In the 18th century, Rev John Wesley founded the Methodist Church in England and continued riding his horse all over the country for 45 years. To assist him in his ministry, he recruited lay preachers who rode horses to many scattered congregations. In 1813, the first Methodist clergyman Samuel Leigh arrived in Australia. A man of great energy, he rode his horse over vast distances to Parramatta and Windsor and other fast-growing regions of Sydney.

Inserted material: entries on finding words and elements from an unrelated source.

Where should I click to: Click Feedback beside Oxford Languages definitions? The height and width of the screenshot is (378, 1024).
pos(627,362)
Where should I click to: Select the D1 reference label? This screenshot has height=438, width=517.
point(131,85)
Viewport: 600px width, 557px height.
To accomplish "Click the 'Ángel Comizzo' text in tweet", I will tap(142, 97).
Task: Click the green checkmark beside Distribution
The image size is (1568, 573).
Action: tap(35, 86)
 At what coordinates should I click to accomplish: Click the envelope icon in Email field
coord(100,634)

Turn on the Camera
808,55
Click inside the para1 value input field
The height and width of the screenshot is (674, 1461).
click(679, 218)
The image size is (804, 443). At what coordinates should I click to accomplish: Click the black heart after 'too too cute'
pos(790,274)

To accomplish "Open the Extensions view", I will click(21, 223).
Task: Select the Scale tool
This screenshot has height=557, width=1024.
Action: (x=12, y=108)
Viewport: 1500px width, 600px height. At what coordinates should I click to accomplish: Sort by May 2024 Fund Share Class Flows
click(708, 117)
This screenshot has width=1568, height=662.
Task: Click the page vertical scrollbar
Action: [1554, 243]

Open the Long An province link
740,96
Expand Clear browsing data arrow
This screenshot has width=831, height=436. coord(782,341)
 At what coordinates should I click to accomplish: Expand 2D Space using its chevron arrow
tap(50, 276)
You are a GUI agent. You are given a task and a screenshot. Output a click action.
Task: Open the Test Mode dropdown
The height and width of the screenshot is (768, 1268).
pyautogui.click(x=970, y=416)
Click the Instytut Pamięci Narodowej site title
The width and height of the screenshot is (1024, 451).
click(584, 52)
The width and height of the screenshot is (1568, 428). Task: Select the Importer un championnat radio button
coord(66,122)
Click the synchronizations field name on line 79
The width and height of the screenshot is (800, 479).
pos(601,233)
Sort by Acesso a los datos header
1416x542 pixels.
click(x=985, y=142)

The first recorded Methodist Church services in Gunnedah were held about 1866. From 1873 to 1878, services were conducted in the Court House as part of the Narrabri-Wee Waa circuit with Rev JA Carruthers the first minister. In his memoirs titled, Out To The Back Blocks, the young circuit rider recorded that there were no churches in any of the towns he preached. He said it needed no circuit plan and there were no local preachers. Taking Narrabri as a centre, visits to Boggabri, Gulligal, Gunnedah, Carroll and stations enroute were organised every six weeks.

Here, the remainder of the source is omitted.